Andrii Onopriienko, who lost his sight in a Russian artillery strike
near Avdiivka, in the Donetsk region, in 2023, narrated much of the
performance in a deep, resonant voice. At one point he sang: “Let
our enemies dig up holes, install crosses, and lie down on their
own,” as the rest of the cast joined in.
Onopriienko initially refused to join the project. “I didn’t
understand what I would do on stage blind,” he said. He later was
persuaded that there would be a role for him.
“It’s positivity, laughter, support,” he said of rehearsals. “No
matter what mood you come in, you leave with a big smile; Here you
distract yourself from the present. You enter another world.”

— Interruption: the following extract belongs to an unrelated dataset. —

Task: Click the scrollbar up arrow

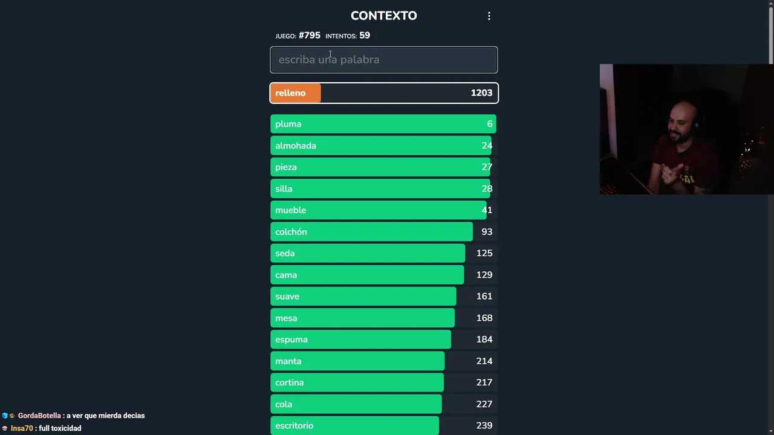Action: pyautogui.click(x=770, y=4)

Despite war, the show must go on
Onstage, prosthetic legs and arms were removed and put back on as
part of the play's visual language. Long metal rods doubled as
swords, oars and crutches — used as both an artistic instrument and
a tool to help actors with amputations keep balance.
The war intruded even before the curtain rose on Thursday. An
announcement asked the audience to follow the usual theater protocol
and silence their phones — then warned that in case of an air raid,
they should head to the basement shelter. If a blackout occurred, it
added, the show would pause for the backup power generators to be
turned on.

As Babenko delivered his monologue minutes before the performance
ended, the power did go out.
Semioshkina stepped onto the stage with a flashlight, followed by
others holding flashlights. Babenko delivered his lines in the beam
of the improvised spotlight. The audience, some quietly weeping,
some laughing through tears, stayed.
When the last monologue ended and the curtain fell and rose again,
the cast was met with a standing ovation. As they bowed a second
time, the electricity returned, and the applause swelled.
For Semioshkina, the message of veterans on stage extends beyond
epic poetry and the theater walls.
“I would like to send a message to all veterans who are sitting at
home: Come out,” she said. “Come out. You can do something. Live.
Don’t close yourself off. Live every single minute.”